**Record excerpts:**
-------------------------

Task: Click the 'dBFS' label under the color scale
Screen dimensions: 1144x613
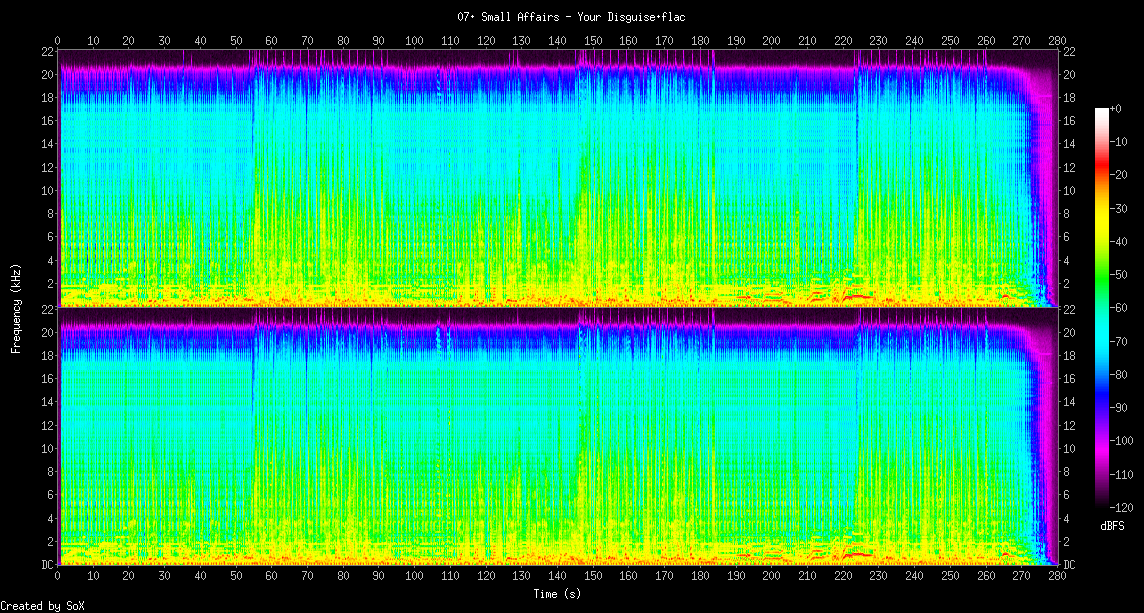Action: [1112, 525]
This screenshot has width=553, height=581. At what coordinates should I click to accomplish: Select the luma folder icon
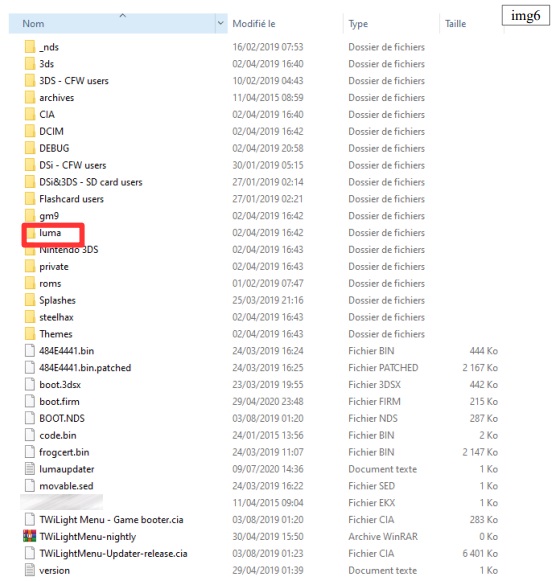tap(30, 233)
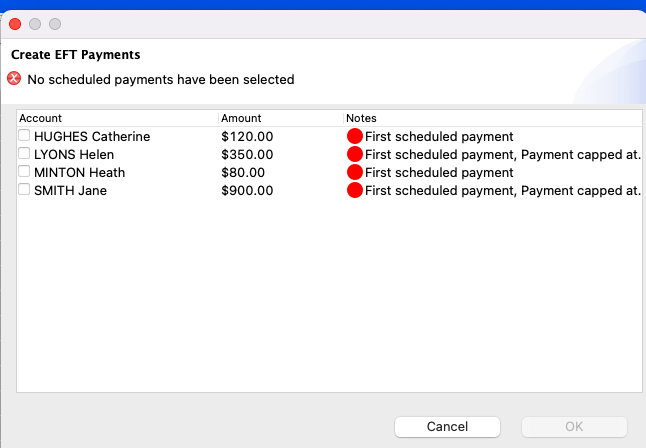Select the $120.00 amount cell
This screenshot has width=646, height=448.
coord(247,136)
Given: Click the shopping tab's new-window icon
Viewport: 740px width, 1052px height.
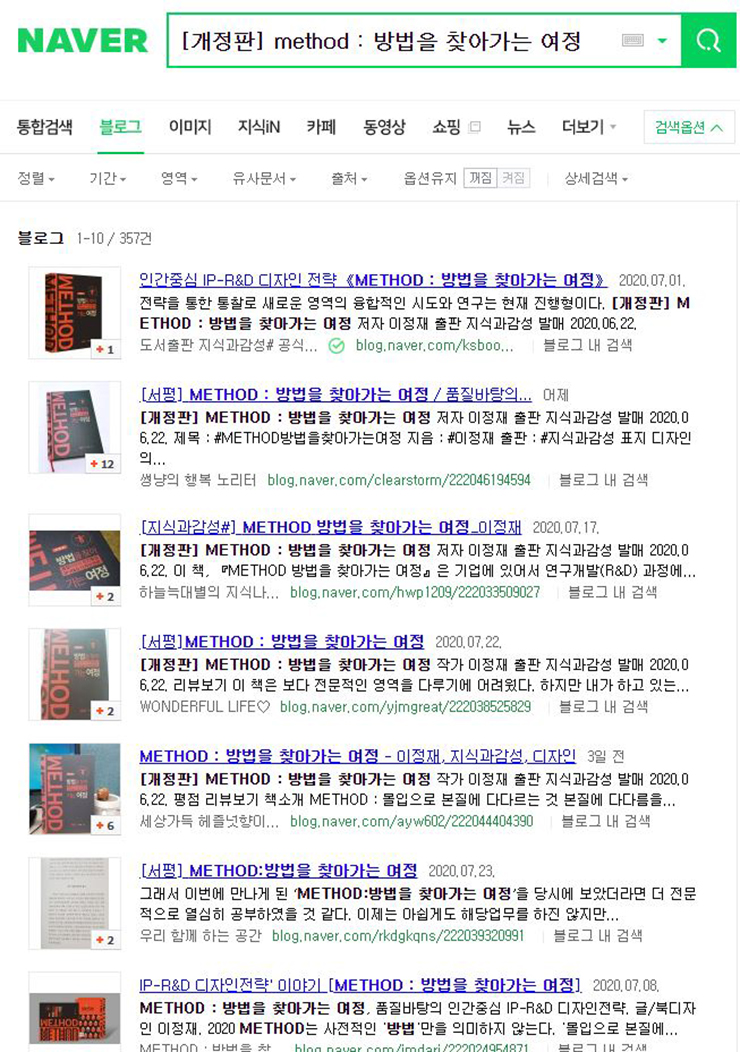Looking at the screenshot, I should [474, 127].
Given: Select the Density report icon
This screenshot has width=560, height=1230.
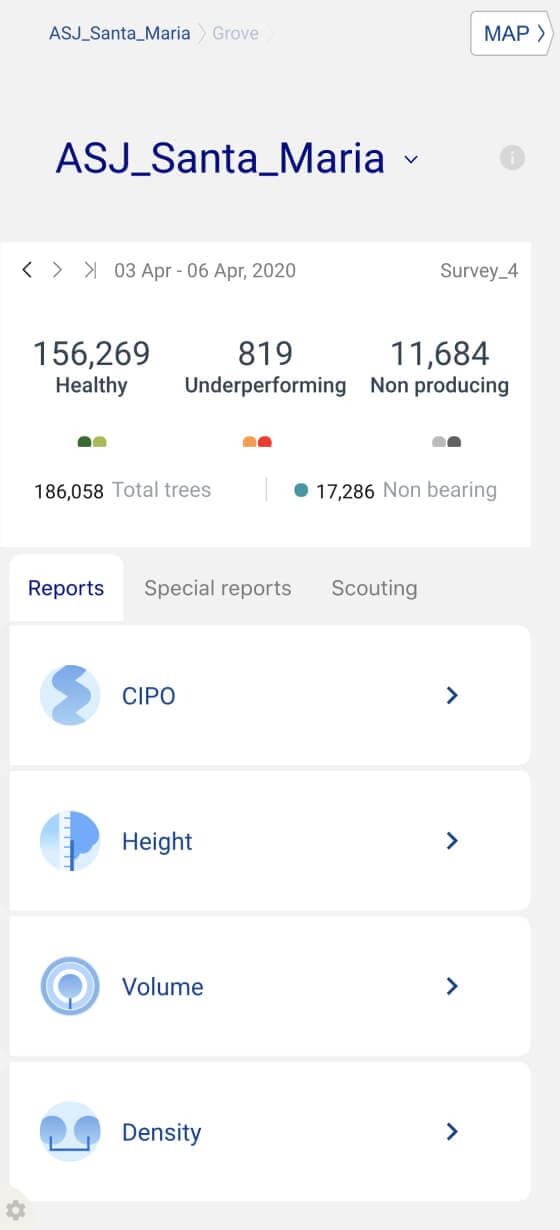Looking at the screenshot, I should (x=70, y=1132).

-------------------------

**Challenge:**
Update all the rows above by changing "Given" to "Instruction" and keeping everything else the same. Leave the pictures out of your answer.

**Reply to the exercise:**
Task: Click the 'dBFS' label under the color scale
Screen dimensions: 1144x613
Action: [1112, 525]
This screenshot has width=553, height=581. At what coordinates should I click to accomplish: Select the luma folder icon
tap(30, 233)
Select the $120.00 amount cell
This screenshot has width=646, height=448.
coord(247,136)
Instruction: Click the shopping tab's new-window icon
Viewport: 740px width, 1052px height.
Looking at the screenshot, I should [474, 127].
Instruction: Select the Density report icon
This screenshot has width=560, height=1230.
Looking at the screenshot, I should (x=70, y=1132).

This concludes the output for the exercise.